光や熱、あるいは混ぜ合わせることが「きっかけ」となり、成分同士がガッチリと結びついて別の物質に変わるタイプです。

  • 例: レジン、瞬間接着剤、卵(卵焼き)
  • 特徴: 一度固まったら、二度と元の液体には戻りません。

※同じ接着剤でも、「木工用ボンド」は水分が抜けて固まる乾燥タイプですが、「瞬間接着剤」は空気中のわずかな水分と反応して固まる化学反応タイプです。だから、一瞬で強力に、痩せることなく固めることができるんですよ。


卵と同じ!?レジンはもう「元には戻らない」

レジンの硬化は、生卵がゆで卵になるのと同じように「化学反応」です。

ゆで卵をどれだけ冷やしても生卵に戻らないのと同じで、レジンも一度固まったら、熱を加えたり液体を足したりしても、元のトロトロの液状には戻りません。

レジン液の中の成分が、逃げることなくその場で手を取り合って「1つの大きな塊」に進化しているイメージですね。


徹底比較!マニキュアとジェルネイル(レジン)

一番分かりやすいのが、ネイルの違いです。
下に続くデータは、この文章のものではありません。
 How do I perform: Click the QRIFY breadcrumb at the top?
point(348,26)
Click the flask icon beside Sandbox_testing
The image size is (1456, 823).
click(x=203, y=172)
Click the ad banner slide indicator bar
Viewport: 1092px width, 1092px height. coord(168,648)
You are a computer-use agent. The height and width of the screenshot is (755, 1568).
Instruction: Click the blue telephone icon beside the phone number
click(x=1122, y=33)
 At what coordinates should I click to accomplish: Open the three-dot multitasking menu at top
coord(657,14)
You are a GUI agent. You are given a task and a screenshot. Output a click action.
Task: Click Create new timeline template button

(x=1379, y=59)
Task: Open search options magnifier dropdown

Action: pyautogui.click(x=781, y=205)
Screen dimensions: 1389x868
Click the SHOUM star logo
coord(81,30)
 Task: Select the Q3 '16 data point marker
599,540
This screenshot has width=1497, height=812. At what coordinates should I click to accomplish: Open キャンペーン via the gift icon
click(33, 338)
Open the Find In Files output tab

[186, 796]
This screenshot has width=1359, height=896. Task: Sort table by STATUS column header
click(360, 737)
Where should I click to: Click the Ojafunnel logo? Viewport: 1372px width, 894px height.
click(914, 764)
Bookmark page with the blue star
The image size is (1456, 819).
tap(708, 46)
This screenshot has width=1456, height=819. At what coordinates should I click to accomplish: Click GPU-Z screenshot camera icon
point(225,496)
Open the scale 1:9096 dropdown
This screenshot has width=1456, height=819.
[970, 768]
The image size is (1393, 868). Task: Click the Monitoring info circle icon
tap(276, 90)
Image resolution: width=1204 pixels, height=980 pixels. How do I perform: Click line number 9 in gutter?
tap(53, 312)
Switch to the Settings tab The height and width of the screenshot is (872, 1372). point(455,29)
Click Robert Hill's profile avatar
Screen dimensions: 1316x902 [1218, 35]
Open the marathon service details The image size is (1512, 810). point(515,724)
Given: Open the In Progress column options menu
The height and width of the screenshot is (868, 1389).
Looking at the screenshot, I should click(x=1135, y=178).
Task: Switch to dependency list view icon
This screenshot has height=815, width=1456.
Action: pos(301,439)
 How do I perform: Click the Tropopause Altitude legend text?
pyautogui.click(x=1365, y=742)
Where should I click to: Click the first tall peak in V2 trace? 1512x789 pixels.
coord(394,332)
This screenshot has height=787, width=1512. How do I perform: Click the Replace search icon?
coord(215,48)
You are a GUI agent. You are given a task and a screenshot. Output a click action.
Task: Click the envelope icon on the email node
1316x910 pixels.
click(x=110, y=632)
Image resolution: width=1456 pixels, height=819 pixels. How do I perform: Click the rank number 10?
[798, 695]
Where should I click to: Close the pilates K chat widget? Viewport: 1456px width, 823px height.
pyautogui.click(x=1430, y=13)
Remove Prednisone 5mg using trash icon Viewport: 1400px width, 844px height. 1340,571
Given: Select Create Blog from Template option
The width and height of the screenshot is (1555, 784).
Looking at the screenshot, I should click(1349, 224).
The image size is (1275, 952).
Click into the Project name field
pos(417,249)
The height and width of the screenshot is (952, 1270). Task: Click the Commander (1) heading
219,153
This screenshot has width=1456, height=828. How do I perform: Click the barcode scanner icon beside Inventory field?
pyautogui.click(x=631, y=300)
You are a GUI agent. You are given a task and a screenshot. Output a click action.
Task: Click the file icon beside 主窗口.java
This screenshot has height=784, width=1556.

レジンと仕組みが同じ「ジェルネイル」と比較してみましょう。

特徴マニキュア(乾燥)ジェルネイル・レジン(化学反応)
固まる理由液体分が蒸発して飛んでいくから光で化学反応が起こるから
臭い蒸発中、強い臭いがする蒸発しないので、乾燥による臭いはない
厚み液体が抜けて凹むので出しにくい体積がほぼ変わらず「ぷっくり」できる
変化除光液でまた溶ける一度固まると戻らない

マニキュアで表面をぷっくりさせるのが難しいのは、乾燥して中身が減ってしまうから。

対してレジンやジェルネイルが厚みを出してツヤツヤに仕上げられるのは、成分の大部分がそのまま反応して残るからなんです✨


まとめ:レジンは「成分の絆」で固まる

レジンは乾燥して何かが減っているわけではなく、光や混合を合図に、成分たちが「絆」を結んで強固な塊になっています。

だからこそ、体積の変化も少なく、あの理想の「ぷっくり感」を維持できるんですね。

最後までお読みいただきありがとうございました。